We’re going to need a meeting
The operations team were the end users of the software, but they mostly relied on the development team to build it and maintain it. The development team relied on the database team. Once, Leigh needed them to expand the size of a single text field in the database from 25 characters to 50 characters. The development team had no problem updating their applications, but the database team wasn’t ready to start changing column sizes right away. Burt, the head of the database team had to start with a 1-hour meeting with his entire team to discuss the implications. Then he had to have another meeting with the development and operations managers. Then Leigh needed to sit down with the DBAs and justify the extra 25 characters (“That’s a 100% increase in the size of the field!” Burt proclaimed). After 200 man hours, the field was changed.
After the database had been in use for some time, performance started to degrade . Leigh helpfully suggested building an index around some of their frequently executed queries. This small pebble triggered an avalanche of meeting requests. Burt wasn’t about to waste a bunch of hard disk space on an index, just because his customer, the developers, and his own DBAs said so. Over thirty meetings were held before Burt grudgingly agreed to allow one index on a few key fields.
The worst day, however, was the day the database went down, at 8AM on the last Friday of the month. Everything the operations team did ground to a complete and total halt. This had cascading effects down the line to application after application, especially the payroll process which needed to ship a gigantic flat-file to the payroll company so that employee would get their checks that month.
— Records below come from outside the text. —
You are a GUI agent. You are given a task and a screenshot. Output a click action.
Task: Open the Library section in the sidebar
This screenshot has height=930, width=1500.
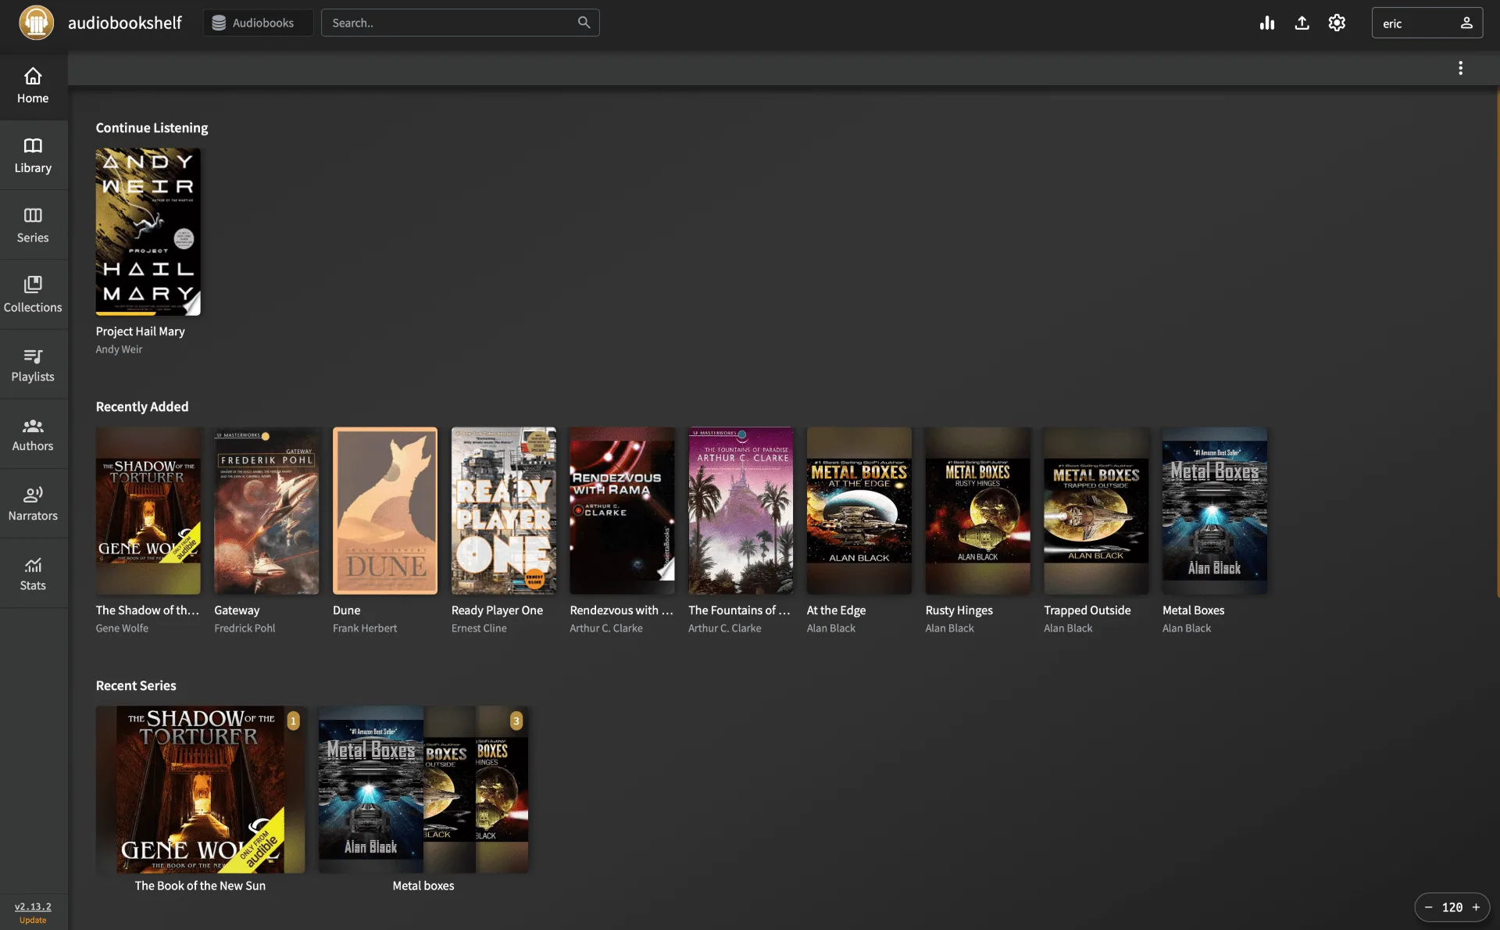33,156
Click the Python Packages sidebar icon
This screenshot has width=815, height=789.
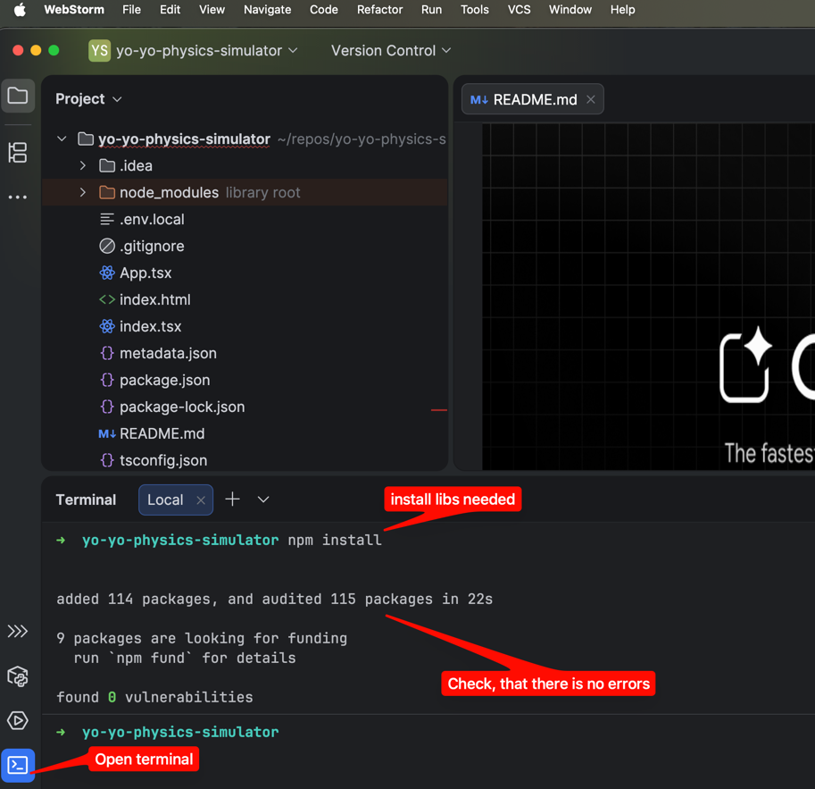[x=18, y=676]
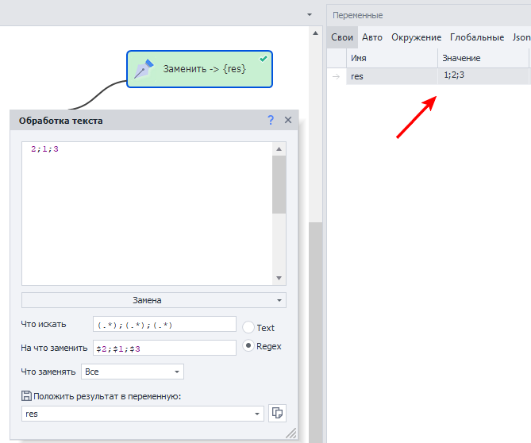
Task: Click the save icon near Положить результат
Action: [26, 396]
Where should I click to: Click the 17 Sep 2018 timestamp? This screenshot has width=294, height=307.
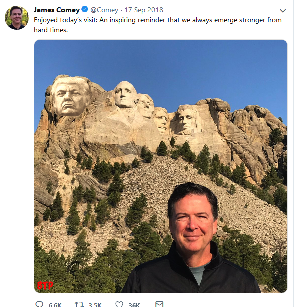144,10
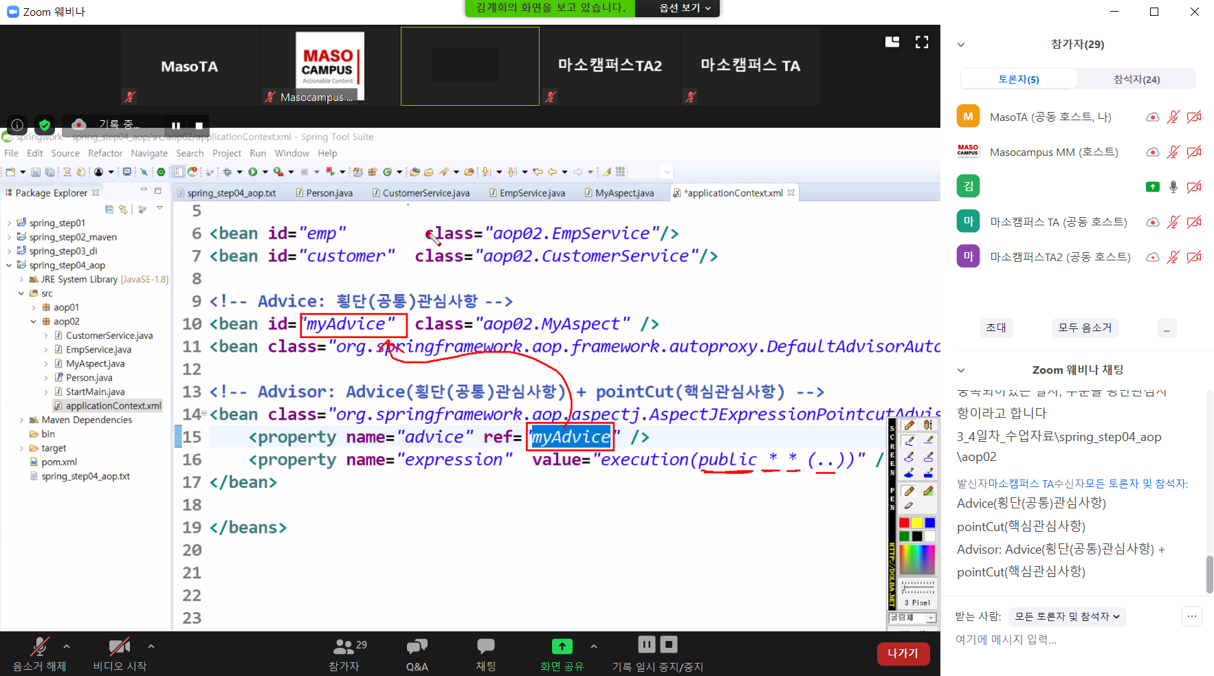The image size is (1214, 676).
Task: Open the MyAspect.java editor tab
Action: pyautogui.click(x=623, y=193)
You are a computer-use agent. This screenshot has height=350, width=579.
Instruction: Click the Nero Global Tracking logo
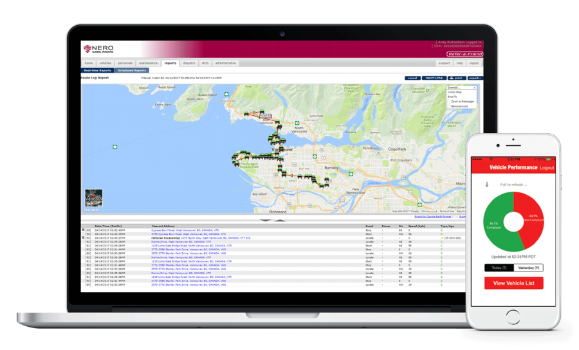coord(99,49)
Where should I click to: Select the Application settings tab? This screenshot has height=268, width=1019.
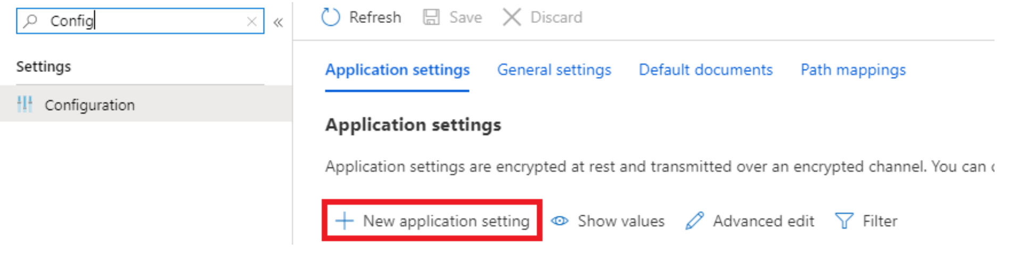[x=398, y=70]
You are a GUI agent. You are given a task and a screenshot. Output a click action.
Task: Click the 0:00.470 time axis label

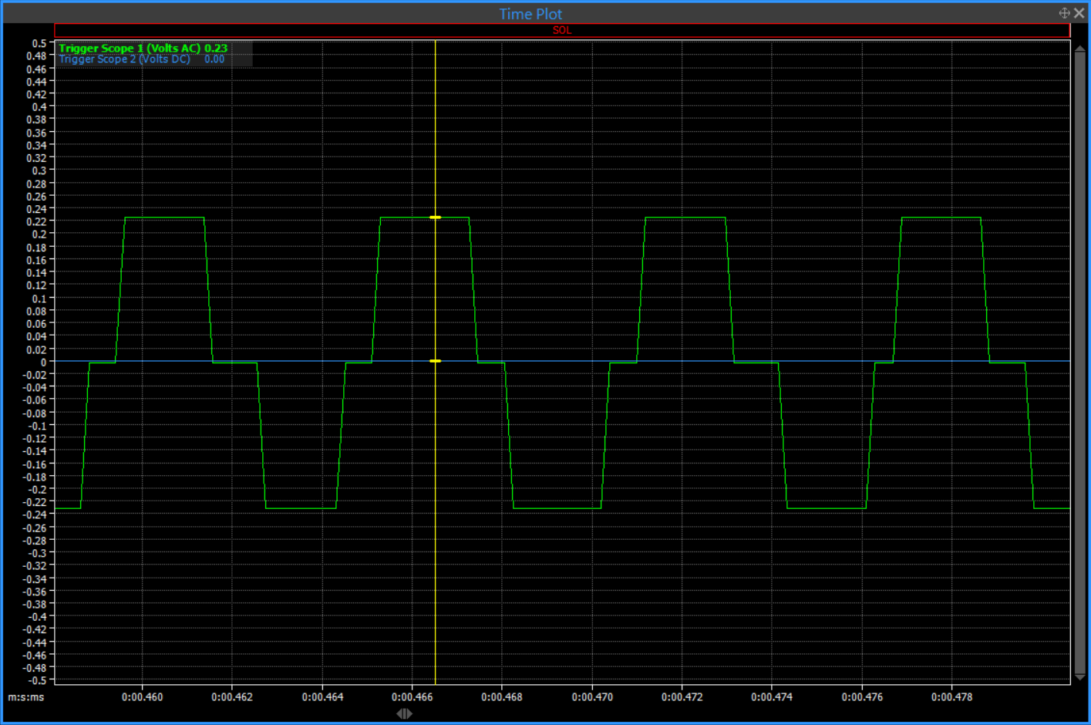coord(592,697)
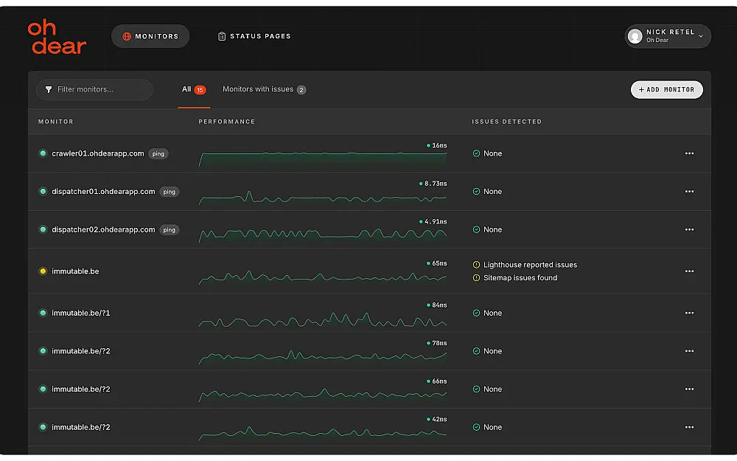Click the ping badge on dispatcher01.ohdearapp.com
Screen dimensions: 737x461
(170, 192)
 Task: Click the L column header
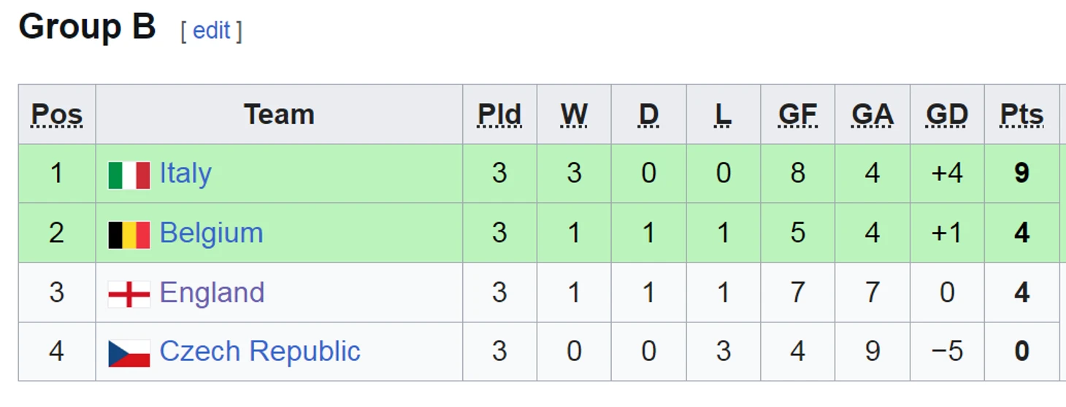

Every cellphone in the building started beeping out the clarion call of complete disaster as emergency alert after emergency alert went out. The problem went from “solvable crisis” to “full meltdown panic my hair is on fire” in the space of 15 minutes.
Leigh, keeping his cool, started calling DBAs. Not a one answered their phone. Leigh called Burt directly, again with no answer. Leigh’s boss called Burt’s boss, who swore Burt was available, and that he would be found. Leigh texted, emailed, IMed, and stalked the halls, hoping to find one lone DBA that could look at the database. At the end of the first hour, every middle manager in the building was in the hunt. At the end of the second hour, most of upper management had joined them.
The database remained stubbornly down, with it, most of the network operations were shut down.
And then the DBAs reappeared on IM. The underlying problem was a full transaction log, which was solved in moments with a log rotation. Operations resumed. Leigh, however, was curious. He pinged Sally, one of the DBAs, and asked where they had been.
“When the database went down,” Sally replied, “Burt called an emergency meeting. He locked us all in a conference room and didn’t let anyone leave until we had a ‘plan of action’. We weren’t even allowed bathroom breaks!”